In short, Anderson found that the monarchs produce a natural antifreeze (increased hemolymph concentrations of glycerol and some small sugars in the butterflies that allow them to survive temperatures as low as minus 14 degrees Celsius). He also discovered that this moderate cold-hardiness absolutely depends on an intact forest canopy. When the butterflies are exposed to water (in the form of dew or rain) or the cold night sky, their freeze-resistance ability is severely compromised.

Anderson says that “observations of fire ant nests in winter in the northern Mississippi area suggest a similarity to the monarchs.” Colonies dug up after cold nights have demonstrated that ants with ice crystals attached to them haven’t survived, while those ants that went unexposed to water survived.

“This indicates that fire ants have a supercooling ability, and that a crucial aspect of their survival of subzero temperatures is the presence of water on their body surfaces,” says Anderson, who has been conducting cold-hardiness experiments with ants this winter using methods similar to his butterfly research. “If true, soaking a fire ant nest with water before a cold night may lead to a much higher probability of worker and queen mortality.”

lthough Anderson is drawing on some of his past research experiences to combat fire ants, he and Marquess are also breaking new ground. He’s coined the term “infolaxis” to describe the method through which he believes fire ants in a particular colony exchange chemical information with one another, research so exciting that talking about it might involve “arm waving,” he says with a laugh.

The coinage comes from “trophallaxis,” defined as the exchange of food within a colony in such social insects as ants or termites. Recently, fire ants in a particular colony have been found not only to exchange food but also to swap long-chain hydrocarbons that they blend and store in the postpharyngeal gland, located in their heads, and then smear over the surface of their bodies. This blending and spreading of the hydrocarbon mixture is for nest mates only and is thought to ensure recognition by the other ants, but it also transfers oil-soluble chemicals around the colony from queen to workers and vice versa. Anderson hopes to determine the purpose of the exchange.

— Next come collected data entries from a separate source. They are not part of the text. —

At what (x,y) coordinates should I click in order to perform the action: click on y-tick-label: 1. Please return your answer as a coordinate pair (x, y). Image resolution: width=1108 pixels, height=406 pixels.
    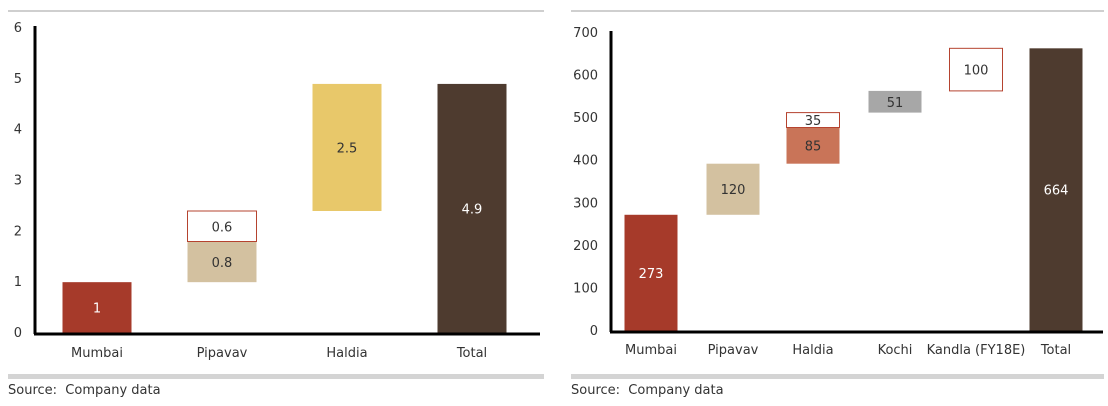
    Looking at the image, I should click on (18, 282).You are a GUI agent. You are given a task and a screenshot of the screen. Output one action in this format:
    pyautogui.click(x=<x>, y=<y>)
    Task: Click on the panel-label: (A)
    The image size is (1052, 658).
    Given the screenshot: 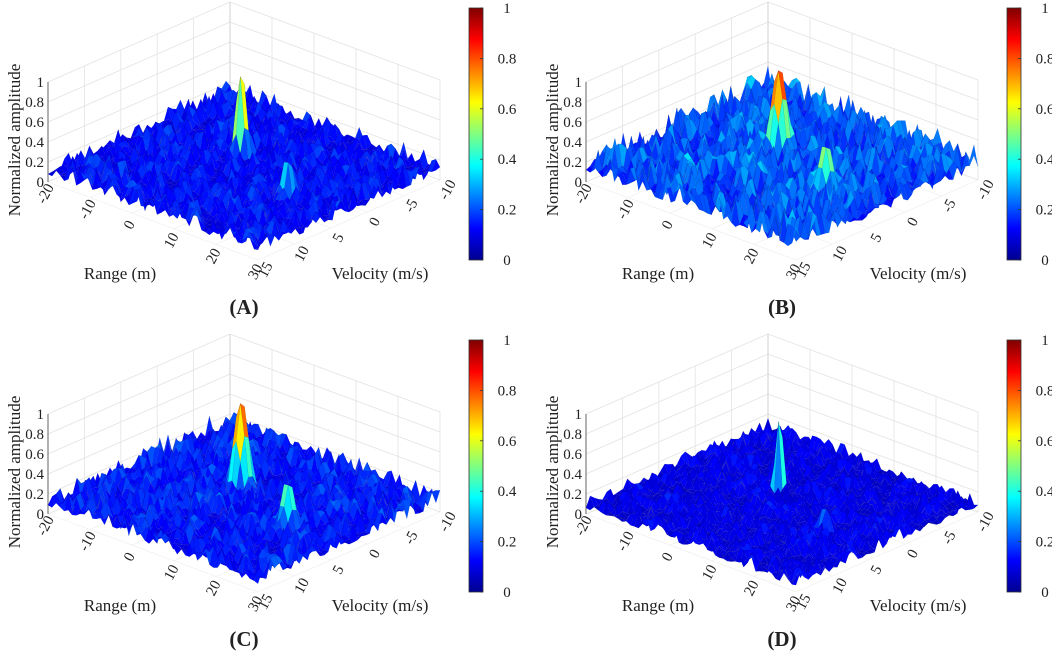 What is the action you would take?
    pyautogui.click(x=244, y=307)
     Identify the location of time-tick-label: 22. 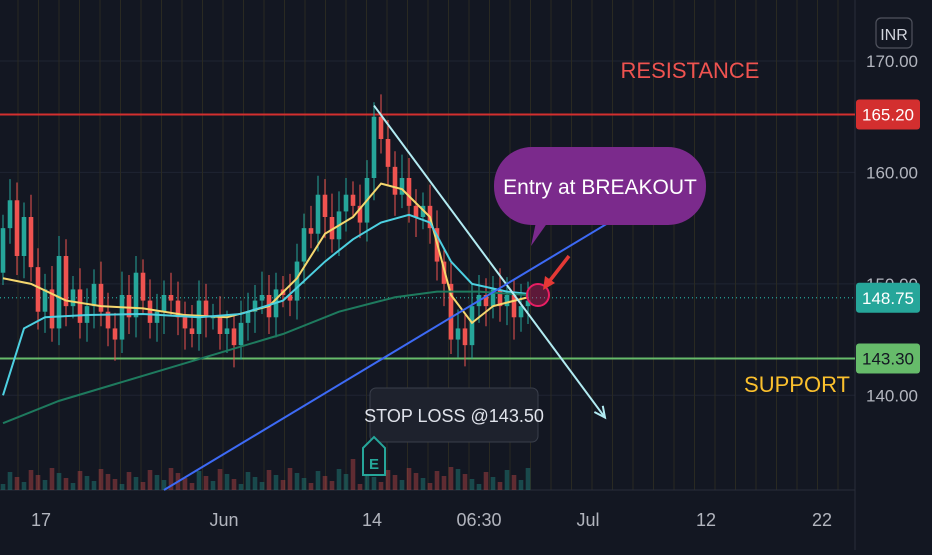
(822, 520).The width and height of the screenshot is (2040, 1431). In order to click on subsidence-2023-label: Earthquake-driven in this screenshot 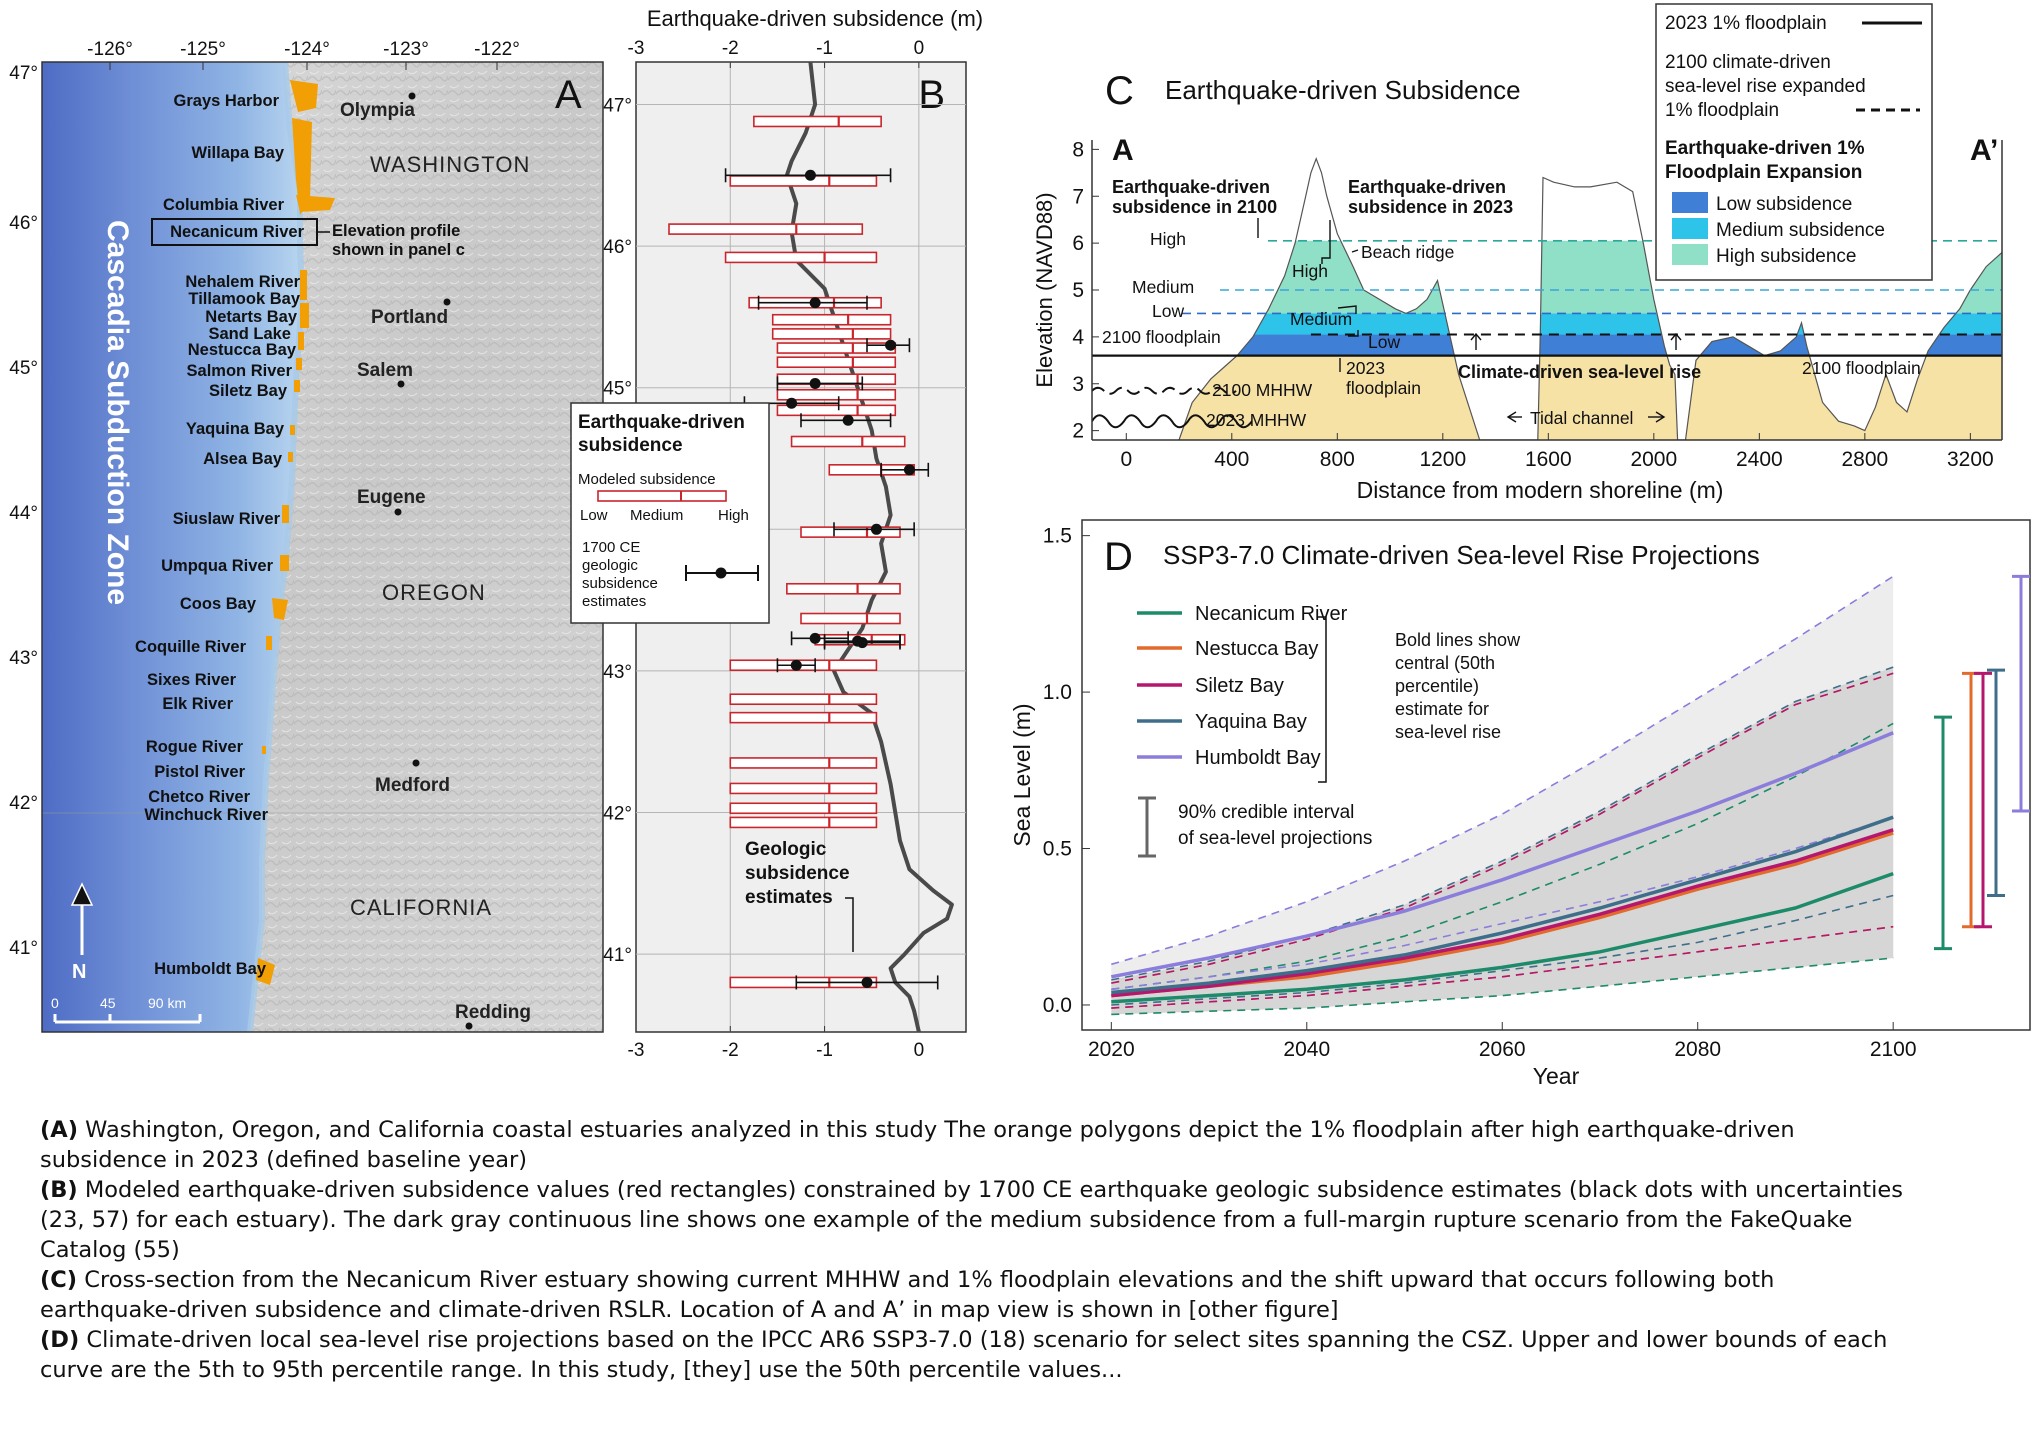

“We want to find out why they do this and use it against them,” he says.

He believes that the exchange serves as more than a recognition tool for ants in the same colony, as many researchers have believed. The exchange of hydrocarbons may function as a “colony circulatory system, which distributes intracolony information much as our own informational and regulatory hormones are circulated throughout the body.” Anderson thinks that fire ant circulation of this informational “ointment” may function adaptively against invaders and toxins. If this is the case, Anderson says, “it has major implications, and may explain why fire ants have been so hard to kill in the past.”

“Basically, if we’re able to understand the chemical signature of fire ants, we may be able to disrupt their nest mate-recognition ability and turn the ants in a colony against each other,” Marquess says.

And although he and Anderson have much more work to do on this and other fronts, using acoustics, cold or their own chemical compositions against fire ants are all, as Marquess says, “much less invasive ways of dealing with fire ants than using toxic chemicals.”